I came up, hungry in the morning, and asked her to serve me up a dish of boiled egg (huevo sancochado). She answered me pleasantly: “ya casero, of course sir, I’ll serve you right away.” Her hands did not pause as she peeled the egg and the potatoes. When she served me she asked if I wanted spicy of not spicy ocopa sauce. I answered “the not spicy.” She gave me the plate and a spoon. It looked well presented. The color of the egg and its yolk, the potato, and the ocopa looked very tempting. Everything was hot and perfectly cooked. The first combination on my palate was great and I could taste all the different flavors. I especially liked the ocopa. It was full of flavor and I liked it a lot. I asked her what she put in it. With a smile she responded: “did you like it?”
“Yes,” I said.
“It is made with huacatay, fresh cheese, onion, garlic, rocoto peppers, vanilla wafers, peanuts, and milk. I grind the ingredients on a batan (a grdining stone) and they blend. According to people’s tastes I put in the pepper without its seeds.”

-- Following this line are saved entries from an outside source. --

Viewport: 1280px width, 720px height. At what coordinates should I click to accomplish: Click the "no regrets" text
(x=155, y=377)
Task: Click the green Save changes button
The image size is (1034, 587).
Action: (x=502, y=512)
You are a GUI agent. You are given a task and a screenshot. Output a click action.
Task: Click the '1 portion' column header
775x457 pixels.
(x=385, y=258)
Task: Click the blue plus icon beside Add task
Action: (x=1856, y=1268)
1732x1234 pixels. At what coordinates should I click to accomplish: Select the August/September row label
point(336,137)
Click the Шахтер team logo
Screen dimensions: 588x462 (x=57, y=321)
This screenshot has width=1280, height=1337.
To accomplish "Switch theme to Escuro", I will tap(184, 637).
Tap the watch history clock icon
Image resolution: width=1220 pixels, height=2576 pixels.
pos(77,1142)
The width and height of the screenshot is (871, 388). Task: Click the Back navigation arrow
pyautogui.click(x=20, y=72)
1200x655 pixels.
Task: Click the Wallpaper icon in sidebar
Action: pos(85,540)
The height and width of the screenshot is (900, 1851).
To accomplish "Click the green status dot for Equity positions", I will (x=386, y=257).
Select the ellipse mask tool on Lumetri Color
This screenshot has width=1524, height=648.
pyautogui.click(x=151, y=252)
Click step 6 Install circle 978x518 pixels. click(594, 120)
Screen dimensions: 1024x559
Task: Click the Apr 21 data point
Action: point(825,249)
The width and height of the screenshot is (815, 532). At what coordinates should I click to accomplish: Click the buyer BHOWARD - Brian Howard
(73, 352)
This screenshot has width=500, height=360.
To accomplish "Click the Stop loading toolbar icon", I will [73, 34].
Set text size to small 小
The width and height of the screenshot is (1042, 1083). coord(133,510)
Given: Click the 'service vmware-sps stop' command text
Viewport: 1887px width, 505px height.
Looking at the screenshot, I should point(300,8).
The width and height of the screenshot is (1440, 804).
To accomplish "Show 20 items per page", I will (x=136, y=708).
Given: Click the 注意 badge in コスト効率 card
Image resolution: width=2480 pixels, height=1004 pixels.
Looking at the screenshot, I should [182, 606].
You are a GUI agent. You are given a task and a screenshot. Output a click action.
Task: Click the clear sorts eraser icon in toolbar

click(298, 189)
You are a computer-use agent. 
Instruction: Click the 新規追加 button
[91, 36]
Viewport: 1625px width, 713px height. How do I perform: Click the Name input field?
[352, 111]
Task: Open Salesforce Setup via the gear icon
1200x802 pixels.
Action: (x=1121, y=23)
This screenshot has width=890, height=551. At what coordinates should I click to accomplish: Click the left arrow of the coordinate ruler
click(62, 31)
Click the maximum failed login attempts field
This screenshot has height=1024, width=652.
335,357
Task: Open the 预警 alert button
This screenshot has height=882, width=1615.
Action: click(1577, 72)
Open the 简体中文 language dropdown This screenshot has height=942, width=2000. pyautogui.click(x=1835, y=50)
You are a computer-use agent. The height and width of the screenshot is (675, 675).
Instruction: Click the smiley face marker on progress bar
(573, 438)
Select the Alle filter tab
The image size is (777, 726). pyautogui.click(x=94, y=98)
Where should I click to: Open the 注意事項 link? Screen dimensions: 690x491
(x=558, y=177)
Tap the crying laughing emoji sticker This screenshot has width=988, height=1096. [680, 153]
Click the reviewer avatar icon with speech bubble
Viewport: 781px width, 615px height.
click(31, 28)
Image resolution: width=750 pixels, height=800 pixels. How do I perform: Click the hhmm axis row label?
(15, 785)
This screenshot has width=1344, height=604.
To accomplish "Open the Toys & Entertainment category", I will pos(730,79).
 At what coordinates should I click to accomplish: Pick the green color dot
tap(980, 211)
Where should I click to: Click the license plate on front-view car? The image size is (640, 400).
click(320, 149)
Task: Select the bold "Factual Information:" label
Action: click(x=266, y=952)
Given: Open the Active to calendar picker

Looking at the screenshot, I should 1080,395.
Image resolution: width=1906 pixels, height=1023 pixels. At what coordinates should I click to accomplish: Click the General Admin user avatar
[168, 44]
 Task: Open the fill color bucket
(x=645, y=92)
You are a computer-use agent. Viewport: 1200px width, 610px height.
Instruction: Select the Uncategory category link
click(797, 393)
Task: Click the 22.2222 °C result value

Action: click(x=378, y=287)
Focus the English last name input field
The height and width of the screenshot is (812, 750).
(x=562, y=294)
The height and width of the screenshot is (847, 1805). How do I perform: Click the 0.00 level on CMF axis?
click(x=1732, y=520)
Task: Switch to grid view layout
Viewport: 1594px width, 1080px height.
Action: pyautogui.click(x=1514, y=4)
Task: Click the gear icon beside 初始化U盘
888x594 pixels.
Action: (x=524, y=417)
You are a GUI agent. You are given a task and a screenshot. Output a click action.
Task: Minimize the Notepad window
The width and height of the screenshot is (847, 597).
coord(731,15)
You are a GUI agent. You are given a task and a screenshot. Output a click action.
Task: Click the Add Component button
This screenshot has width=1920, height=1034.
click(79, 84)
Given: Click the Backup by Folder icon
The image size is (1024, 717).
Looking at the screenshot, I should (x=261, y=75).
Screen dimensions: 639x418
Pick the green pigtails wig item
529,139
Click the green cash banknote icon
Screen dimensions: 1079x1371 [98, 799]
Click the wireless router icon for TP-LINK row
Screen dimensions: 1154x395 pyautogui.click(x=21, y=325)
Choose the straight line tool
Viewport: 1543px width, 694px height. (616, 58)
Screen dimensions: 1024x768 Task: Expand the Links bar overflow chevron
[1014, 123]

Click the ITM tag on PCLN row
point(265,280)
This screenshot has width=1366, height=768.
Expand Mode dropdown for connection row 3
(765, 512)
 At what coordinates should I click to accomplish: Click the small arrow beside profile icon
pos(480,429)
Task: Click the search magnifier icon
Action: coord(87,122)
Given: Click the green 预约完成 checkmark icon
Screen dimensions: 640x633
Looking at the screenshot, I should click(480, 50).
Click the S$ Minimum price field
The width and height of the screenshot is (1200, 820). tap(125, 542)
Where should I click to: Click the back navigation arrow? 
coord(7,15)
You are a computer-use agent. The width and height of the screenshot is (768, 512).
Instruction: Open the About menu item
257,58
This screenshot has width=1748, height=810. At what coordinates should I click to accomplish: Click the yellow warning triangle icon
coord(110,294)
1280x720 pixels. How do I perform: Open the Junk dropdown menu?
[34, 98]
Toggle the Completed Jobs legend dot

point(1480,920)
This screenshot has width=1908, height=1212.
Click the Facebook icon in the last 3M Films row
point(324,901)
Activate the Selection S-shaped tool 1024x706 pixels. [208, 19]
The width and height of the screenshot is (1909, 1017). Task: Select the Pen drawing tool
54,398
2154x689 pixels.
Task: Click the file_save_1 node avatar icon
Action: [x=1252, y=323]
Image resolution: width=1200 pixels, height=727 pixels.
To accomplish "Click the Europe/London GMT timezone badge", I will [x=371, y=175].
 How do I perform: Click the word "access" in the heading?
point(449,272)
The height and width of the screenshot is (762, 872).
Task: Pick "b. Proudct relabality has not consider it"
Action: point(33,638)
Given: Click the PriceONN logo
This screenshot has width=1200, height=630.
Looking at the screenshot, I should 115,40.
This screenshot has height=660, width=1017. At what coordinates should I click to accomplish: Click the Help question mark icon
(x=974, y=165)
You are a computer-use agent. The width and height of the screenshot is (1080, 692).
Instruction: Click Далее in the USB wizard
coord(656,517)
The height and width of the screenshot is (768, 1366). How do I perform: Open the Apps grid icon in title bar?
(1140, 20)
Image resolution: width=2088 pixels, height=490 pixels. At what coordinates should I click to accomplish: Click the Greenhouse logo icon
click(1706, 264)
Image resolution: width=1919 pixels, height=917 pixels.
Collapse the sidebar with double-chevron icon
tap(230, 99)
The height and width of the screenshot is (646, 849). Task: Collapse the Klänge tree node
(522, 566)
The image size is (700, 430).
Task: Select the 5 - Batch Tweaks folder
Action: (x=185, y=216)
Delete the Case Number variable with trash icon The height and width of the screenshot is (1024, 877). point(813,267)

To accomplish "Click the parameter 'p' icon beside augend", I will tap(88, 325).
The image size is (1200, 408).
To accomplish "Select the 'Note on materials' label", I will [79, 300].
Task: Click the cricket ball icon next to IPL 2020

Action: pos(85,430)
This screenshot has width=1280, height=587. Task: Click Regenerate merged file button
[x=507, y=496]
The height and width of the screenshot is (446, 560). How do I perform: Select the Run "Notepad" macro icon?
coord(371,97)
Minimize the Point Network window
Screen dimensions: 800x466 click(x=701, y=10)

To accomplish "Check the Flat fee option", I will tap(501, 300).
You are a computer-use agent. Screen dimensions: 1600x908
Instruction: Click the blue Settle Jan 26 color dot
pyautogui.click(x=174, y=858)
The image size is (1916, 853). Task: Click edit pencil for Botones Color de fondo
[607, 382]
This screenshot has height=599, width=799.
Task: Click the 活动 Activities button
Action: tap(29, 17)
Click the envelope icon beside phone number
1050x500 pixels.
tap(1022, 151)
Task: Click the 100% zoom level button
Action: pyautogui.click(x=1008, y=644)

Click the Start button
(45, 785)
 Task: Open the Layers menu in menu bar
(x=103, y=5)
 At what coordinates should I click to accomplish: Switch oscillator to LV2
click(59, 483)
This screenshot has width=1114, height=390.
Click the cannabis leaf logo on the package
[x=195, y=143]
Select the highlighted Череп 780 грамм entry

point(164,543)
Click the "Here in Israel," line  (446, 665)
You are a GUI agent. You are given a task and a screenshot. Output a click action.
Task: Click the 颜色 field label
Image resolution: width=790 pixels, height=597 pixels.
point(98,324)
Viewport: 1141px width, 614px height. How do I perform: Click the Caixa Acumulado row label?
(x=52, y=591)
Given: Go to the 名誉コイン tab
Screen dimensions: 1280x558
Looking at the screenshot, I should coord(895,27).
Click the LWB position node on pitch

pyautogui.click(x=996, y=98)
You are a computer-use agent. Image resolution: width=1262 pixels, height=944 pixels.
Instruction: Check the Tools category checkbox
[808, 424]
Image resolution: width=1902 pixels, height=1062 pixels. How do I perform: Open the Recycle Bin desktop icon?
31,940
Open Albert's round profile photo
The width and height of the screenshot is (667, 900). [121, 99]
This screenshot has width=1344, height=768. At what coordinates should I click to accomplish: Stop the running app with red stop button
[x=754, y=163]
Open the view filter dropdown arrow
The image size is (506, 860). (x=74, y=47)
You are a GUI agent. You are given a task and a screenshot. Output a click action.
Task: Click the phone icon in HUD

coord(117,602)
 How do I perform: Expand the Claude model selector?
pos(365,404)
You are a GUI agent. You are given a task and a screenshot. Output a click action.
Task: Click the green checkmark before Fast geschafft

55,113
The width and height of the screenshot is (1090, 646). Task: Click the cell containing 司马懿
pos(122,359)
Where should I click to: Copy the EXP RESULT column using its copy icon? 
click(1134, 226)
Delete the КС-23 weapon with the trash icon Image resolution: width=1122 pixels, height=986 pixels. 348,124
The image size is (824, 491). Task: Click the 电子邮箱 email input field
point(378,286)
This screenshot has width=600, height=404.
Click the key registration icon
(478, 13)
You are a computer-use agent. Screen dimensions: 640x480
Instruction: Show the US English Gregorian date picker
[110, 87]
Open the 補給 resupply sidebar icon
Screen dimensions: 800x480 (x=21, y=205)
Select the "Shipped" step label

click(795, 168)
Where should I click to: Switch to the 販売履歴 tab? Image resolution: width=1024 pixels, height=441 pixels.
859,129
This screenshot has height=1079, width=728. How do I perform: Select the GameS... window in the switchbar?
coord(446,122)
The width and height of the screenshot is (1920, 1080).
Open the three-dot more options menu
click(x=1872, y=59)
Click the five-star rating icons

As I ate, two more people arrived with their small children and ordered three plates to carry away. I overheard the casera ask them where they were taking the food. They said they were going to the pharmacy. “Mommy wants it with lots of spicy sauce.”
While she served up the plates I asked her from what time to what time could she be found in the plaza. Though her hands were full she answered me. “From 5:30 in the morning till around noon or 1 pm. On Sundays, though, I stay home with my children.”
“What time do you start cooking everything, casera?” I asked her.
“I get up at 3 in the morning and prepare the food until 5 am when I start coming down to the plaza.
As I finished my dish of food, I asked her what kinds of potatoes she used.
“Huayro or compis. Those are floury and people like them,” she answered.
Thankful for the small plate of food, I said goodbye.
It is worth remembering that potatoes originated in Peru and have been developed from the time of the Quechuas. We have more than 3000 varieties of potatoes in Peru and we should be proud of that.
One of the best ways of eating eggs is boiled. They are best if accompanied by floury potatoes along with their Arequipa-style ocopa sauce. This food is good for athletes, young and old, since it provides all the amino acids that are essential for our bodies.